* _TASK STATEMENT_
All lines in the records that carry the string "Collapse" are to be shown.
RECORD SET: Begin
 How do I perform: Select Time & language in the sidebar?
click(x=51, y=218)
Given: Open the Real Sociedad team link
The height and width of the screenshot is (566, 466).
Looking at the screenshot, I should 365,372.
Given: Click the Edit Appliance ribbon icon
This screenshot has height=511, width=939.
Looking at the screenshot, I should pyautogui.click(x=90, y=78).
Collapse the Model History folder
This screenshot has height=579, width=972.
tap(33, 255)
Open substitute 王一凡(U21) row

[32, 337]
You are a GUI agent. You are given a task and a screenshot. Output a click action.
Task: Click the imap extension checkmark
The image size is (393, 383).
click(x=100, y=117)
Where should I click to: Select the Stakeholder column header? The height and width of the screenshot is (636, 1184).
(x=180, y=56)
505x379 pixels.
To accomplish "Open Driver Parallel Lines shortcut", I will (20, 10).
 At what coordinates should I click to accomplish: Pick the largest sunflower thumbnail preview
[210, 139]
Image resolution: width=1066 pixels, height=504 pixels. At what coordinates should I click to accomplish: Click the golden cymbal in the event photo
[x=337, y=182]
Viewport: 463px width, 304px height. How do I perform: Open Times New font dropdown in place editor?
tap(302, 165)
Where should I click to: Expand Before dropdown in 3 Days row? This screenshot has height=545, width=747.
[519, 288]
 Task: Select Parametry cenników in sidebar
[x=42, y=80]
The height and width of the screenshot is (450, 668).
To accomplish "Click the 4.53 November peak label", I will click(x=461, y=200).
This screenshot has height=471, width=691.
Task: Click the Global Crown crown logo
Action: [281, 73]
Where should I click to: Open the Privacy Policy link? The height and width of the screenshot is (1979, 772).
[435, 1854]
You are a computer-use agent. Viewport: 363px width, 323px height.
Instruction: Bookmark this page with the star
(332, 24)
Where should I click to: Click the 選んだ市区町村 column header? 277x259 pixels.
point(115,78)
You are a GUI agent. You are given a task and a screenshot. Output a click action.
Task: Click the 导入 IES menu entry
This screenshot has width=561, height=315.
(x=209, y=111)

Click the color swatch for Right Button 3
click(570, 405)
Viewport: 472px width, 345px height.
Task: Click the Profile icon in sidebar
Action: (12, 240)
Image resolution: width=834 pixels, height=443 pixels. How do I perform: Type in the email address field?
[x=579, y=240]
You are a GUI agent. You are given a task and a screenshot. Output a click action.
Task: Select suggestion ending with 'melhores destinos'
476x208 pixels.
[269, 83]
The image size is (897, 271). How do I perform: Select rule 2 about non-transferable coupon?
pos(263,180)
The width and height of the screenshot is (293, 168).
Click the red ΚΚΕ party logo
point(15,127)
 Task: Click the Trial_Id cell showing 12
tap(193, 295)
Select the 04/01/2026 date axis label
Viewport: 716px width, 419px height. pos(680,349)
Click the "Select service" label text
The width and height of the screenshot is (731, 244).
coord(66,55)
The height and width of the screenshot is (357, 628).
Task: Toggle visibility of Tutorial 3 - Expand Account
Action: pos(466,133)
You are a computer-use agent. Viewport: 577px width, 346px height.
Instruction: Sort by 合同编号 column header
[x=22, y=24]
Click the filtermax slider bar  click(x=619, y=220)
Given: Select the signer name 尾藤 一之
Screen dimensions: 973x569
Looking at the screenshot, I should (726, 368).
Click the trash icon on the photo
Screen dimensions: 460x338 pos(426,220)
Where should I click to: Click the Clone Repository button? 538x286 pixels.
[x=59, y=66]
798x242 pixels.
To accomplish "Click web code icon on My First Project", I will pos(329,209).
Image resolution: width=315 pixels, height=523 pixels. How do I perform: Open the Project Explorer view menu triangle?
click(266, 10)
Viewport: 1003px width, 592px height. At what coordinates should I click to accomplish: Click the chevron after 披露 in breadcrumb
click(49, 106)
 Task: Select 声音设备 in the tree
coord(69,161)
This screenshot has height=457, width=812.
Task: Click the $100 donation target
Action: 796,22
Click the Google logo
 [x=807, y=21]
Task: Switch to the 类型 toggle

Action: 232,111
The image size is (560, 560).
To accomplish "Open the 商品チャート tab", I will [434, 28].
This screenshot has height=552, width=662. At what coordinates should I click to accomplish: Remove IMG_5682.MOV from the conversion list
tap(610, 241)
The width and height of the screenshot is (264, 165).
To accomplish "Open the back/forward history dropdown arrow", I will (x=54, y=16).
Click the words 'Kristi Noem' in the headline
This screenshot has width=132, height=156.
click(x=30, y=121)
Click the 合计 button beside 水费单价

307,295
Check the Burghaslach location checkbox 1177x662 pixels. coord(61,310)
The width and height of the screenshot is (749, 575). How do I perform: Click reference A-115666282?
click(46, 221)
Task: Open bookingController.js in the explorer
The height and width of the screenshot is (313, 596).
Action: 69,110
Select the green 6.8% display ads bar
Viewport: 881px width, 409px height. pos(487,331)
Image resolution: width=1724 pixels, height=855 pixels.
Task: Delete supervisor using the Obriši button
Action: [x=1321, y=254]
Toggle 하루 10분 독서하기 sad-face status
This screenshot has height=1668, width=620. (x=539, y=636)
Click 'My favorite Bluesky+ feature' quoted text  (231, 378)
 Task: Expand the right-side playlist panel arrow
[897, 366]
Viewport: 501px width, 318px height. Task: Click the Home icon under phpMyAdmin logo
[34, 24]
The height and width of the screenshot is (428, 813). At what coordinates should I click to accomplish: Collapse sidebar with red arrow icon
RECORD SET: End
* _SOLUTION FOR THIS TASK_
Collapse the Model History folder
The height and width of the screenshot is (428, 813). At what coordinates should I click to accomplish: Collapse sidebar with red arrow icon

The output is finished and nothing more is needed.